Sem renegar às suas convicções e ao seu programa, diversas forças políticas se juntaram no dia 21 de setembro para enfrentar a declaração de guerra da Câmara dos Deputados, que, dominada pelo Centrão e pela extrema-direita, aprovou o que o povo já classificou como a Proposta de Emenda Constitucional (PEC) da bandidagem e, 24 horas depois, ainda aprovou o requerimento de urgência para o Projeto de Lei que anistia os golpistas. 

Quem não viu a Campanha das Diretas (1984) ou a campanha presidencial de Lula em 1989 (notadamente no segundo turno), teve a oportunidade de testemunhar algo aparentado: a ampla unidade que aglutinou intelectuais, artistas, democratas, marxistas, sindicatos, movimento popular e organizações políticas de esquerda, questão de grande importância quando se quer produzir grandes mobilizações nesse país.

Nesse cenário de intensas disputas, o governo Lula sonha com o tranquilo começo do século, embora o mundo já esteja caminhando para o segundo quartel do século XXI. Nessa quadra, os fascistas obtiveram influência de massa, ao passo que os socialistas e os comunistas, até mesmo a social-democracia, que são os seus alvos políticos prioritários, tiveram a sua capacidade mobilizadora reduzida. O mundo mudou, mas uma coisa não se alterou: a necessidade da unidade das organizações da classe trabalhadora (revolucionárias, centristas, reformistas, semi-reformistas etc.) para enfrentar o fascismo nas ruas.

À primeira vista, Lula sonha governar em condições de paz com um parlamento chefiado por reacionários a serviço do capital e por fascistas periculosos, quando só há uma forma dele governar esse país: apoiado na mobilização popular. Posto isso, a tática da Frente Ampla, isto é, do governo tíbio e glacial, não pode ser a saída para favorecer as centenas de milhares de pessoas que foram às ruas em 21 de setembro, e, principalmente, aos que apoiaram sem participar das manifestações, pois, em larga medida, estavam trabalhando sob a regência brutal da escala 6x1, fazendo entregas para as plataformas ou penando para garantir o almoço de domingo.

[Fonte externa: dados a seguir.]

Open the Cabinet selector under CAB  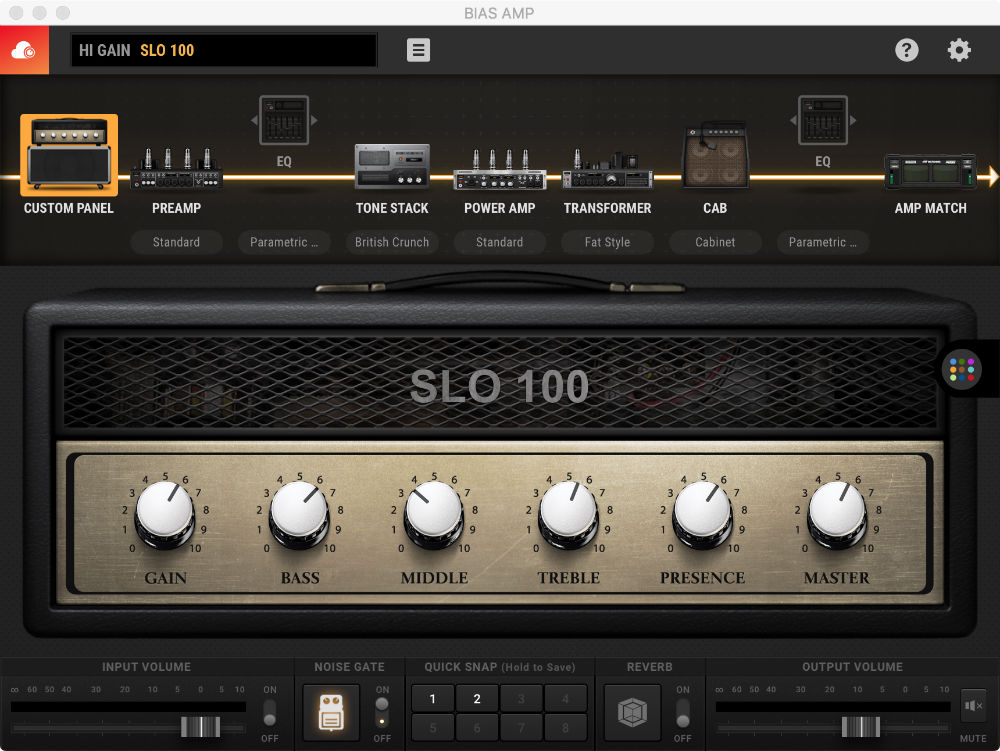715,242
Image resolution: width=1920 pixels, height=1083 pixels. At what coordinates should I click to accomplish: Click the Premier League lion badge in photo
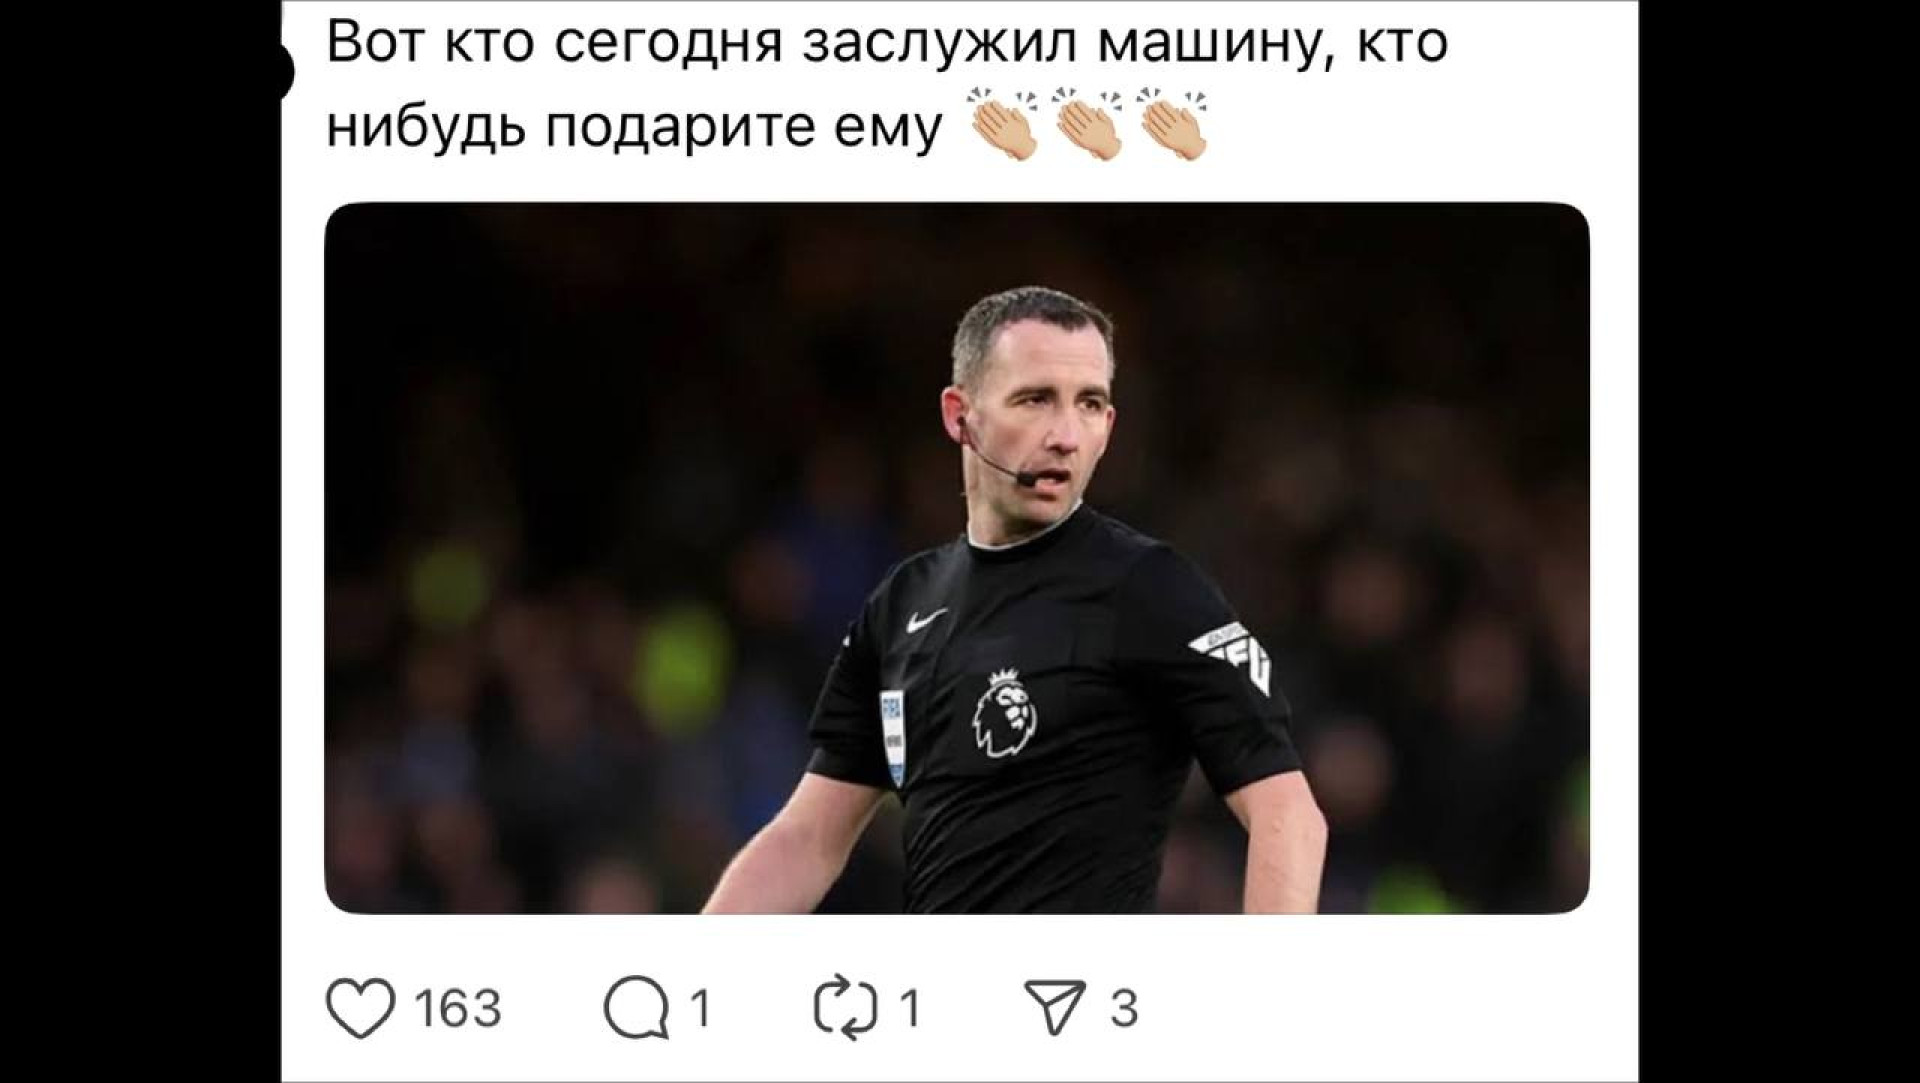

Felizmente, o 21 de setembro evidenciou que a esquerda não perdeu inteiramente a sua capacidade de mobilização, embora também tenha demonstrado que isso só é possível pela vigorosa unidade de suas forças. Apenas a frente única (e, em alguns casos, a unidade de ação) e a mobilização popular podem salvar o Brasil das garras do imperialismo e do fascismo local, inclusive impedindo a anistia aos golpistas (questão central nas manifestações deste domingo).

Os lados para dançar estão se estreitando. De que lado você dança?